Prefeito afastado de Bauru nega se mandante de atentados
PUBLICAÇÃO
terça-feira, 02 de março de 1999
Por Jair Aceituno (especial para a AE) 
Bauru, SP, 02 (AE) - O prefeito afastado de Bauru, no interior de São Paulo, Antonio Izzo Filho (PPB), negou hoje ao delegado José Jorge Cardia, da Delegacia de Investigações Gerais (DIG), ser o mandante dos atentados praticados por seus guarda-costas e outros funcionários de confiança, que, entre dezembro e fevereiro de 1998, jogaram bombas incendiárias nas casas de quatro vereadores e no escritório de um advogado, atiraram nos carros de uma assessora parlamantar e de um técnico de som e, ainda, estariam planejando matar um juiz e um promotor que tomaram atitudes contra o prefeito. "Eu não dei dinheiro e nem mandei ninguém cometer nenhum crime; se o fizeram, foi por conta própria e têm de pagar por isso", disse o prefeito.

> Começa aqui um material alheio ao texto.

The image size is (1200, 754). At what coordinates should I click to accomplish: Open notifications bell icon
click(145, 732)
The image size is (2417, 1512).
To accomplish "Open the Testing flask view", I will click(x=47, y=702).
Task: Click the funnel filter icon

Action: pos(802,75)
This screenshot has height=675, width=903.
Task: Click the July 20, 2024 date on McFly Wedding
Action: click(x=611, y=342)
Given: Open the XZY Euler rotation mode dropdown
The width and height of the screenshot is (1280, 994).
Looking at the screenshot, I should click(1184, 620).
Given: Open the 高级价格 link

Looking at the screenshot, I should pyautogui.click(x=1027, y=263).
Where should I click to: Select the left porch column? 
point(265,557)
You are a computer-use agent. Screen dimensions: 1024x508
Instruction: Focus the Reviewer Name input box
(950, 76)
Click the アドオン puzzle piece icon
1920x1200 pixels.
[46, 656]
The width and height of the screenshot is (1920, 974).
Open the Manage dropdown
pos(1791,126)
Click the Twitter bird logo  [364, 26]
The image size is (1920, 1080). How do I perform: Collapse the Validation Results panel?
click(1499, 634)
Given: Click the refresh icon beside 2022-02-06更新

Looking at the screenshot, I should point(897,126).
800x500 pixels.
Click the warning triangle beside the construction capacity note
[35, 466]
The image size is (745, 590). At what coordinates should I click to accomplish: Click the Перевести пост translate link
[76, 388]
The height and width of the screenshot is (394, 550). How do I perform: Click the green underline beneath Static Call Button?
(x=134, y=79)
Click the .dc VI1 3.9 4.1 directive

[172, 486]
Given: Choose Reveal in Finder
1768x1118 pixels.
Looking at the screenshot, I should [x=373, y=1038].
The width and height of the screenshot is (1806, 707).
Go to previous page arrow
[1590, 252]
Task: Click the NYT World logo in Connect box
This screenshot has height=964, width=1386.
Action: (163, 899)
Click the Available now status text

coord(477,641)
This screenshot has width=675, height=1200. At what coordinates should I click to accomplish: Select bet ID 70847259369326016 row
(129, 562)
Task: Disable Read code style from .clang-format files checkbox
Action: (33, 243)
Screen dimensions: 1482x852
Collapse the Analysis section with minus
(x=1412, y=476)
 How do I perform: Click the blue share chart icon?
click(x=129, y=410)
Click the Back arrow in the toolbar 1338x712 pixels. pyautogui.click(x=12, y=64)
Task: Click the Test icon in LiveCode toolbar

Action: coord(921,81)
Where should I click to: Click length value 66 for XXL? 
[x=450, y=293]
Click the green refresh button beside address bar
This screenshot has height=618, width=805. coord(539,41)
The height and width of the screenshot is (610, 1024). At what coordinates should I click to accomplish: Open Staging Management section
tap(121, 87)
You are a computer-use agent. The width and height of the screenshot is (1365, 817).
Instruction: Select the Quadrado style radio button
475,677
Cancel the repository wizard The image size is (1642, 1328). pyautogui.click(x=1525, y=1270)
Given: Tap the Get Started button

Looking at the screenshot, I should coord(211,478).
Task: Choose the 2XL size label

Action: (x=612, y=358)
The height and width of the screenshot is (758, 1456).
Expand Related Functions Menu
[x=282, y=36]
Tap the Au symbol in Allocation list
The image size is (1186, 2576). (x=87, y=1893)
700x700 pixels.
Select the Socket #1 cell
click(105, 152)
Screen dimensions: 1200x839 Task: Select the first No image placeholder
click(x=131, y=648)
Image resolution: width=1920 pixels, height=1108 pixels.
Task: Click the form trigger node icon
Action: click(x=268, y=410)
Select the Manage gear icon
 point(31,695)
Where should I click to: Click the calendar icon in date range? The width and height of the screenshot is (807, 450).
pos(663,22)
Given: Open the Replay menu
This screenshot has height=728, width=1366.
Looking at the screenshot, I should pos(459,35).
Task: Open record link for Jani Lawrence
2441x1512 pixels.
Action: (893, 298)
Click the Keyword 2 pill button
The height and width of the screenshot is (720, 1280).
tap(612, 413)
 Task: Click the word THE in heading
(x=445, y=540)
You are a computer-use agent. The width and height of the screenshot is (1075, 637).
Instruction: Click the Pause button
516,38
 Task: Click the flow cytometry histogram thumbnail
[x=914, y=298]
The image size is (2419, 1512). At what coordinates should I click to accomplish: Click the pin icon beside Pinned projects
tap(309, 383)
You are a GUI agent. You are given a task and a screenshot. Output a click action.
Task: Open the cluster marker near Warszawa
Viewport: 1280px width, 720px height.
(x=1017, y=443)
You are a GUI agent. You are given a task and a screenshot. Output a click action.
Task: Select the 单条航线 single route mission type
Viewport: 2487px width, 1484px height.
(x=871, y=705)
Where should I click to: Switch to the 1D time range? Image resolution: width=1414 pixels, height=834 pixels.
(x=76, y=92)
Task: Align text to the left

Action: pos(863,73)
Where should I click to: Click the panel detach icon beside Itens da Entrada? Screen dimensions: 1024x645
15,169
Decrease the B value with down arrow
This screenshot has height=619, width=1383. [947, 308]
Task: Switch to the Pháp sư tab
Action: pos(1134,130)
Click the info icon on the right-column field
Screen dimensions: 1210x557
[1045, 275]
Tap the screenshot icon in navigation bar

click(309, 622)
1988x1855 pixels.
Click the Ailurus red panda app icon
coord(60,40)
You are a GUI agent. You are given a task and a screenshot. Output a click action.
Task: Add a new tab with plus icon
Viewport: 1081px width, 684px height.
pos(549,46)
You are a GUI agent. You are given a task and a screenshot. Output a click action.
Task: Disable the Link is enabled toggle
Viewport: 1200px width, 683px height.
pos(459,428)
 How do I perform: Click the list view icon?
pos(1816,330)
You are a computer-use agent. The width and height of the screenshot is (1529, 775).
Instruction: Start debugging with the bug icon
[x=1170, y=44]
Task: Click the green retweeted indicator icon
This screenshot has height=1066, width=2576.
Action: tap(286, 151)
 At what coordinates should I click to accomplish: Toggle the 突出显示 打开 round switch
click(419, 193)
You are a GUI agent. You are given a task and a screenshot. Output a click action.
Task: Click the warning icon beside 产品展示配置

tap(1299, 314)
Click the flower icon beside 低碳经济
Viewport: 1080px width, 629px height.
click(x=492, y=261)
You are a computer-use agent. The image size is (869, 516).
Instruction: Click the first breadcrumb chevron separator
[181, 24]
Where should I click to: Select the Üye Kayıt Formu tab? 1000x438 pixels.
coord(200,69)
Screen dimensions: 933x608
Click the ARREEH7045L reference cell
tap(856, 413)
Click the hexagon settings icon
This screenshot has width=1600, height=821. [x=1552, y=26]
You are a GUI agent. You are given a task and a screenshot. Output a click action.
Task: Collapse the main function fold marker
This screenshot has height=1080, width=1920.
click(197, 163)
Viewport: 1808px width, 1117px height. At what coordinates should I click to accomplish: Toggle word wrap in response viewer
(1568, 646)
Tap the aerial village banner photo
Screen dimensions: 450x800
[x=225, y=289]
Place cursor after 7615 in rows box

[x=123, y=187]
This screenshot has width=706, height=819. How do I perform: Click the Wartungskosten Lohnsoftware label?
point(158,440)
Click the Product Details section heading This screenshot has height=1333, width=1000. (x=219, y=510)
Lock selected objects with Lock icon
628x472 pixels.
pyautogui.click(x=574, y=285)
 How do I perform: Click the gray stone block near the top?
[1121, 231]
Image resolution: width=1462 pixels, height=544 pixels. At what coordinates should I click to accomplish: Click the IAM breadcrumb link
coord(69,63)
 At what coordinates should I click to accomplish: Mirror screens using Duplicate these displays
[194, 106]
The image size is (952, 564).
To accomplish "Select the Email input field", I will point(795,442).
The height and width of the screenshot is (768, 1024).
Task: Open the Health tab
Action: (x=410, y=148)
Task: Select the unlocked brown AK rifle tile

Na tarde e noite do domingo (28), a polícia prendeu os ex-seguranças do prefeito, Djalma Duarte Gonzaga e Roberto Carlos Thomaz, o pedreiro Alexandre Humberto dos Santos, o ex-administrador regional municipal Nivaldo Aparecido Silva, o motoqueiro Fábio Souza Fernandes e os assessores Lourival Dadamus e Francisco Roberto Ramos. Nivaldo e Alexandre afirmaram que agiam a mando de Roberto Thomaz e mediante pagamento do prefeito, que teria pago R$ 1 mil, por atentados. Na madrugada de 9 de dezembro, duas bombas incendiárias foram atiradas no telhado da casa do vereador Erlon Junqueira. Em 17 de dezembro, bombas idênticas foram jogadas nas varandas das casas dos vereadores Luiz Carlos da Costa Valle e Luiz Roberto Relvas. Em 8 de janeiro, colocaram fogo no escritório do advogado Sérgio Mangialardo, que acusava o prefeito de extorsão. No dia 22 de janeiro, uma bomba jogada na casa do vereador Rubens Spíndola, que preside uma comissão processante (CP) que visa a cassar o prefeito, incendiou o teto do carro dele. Em 18 de fevereiro, logo depois da sessão da Câmara, a assessora parlamentar Josete Dias Pereira - que serve ao vereador Lucrécio Jacques, da oposição - teve o carro atingido por quatro tiros.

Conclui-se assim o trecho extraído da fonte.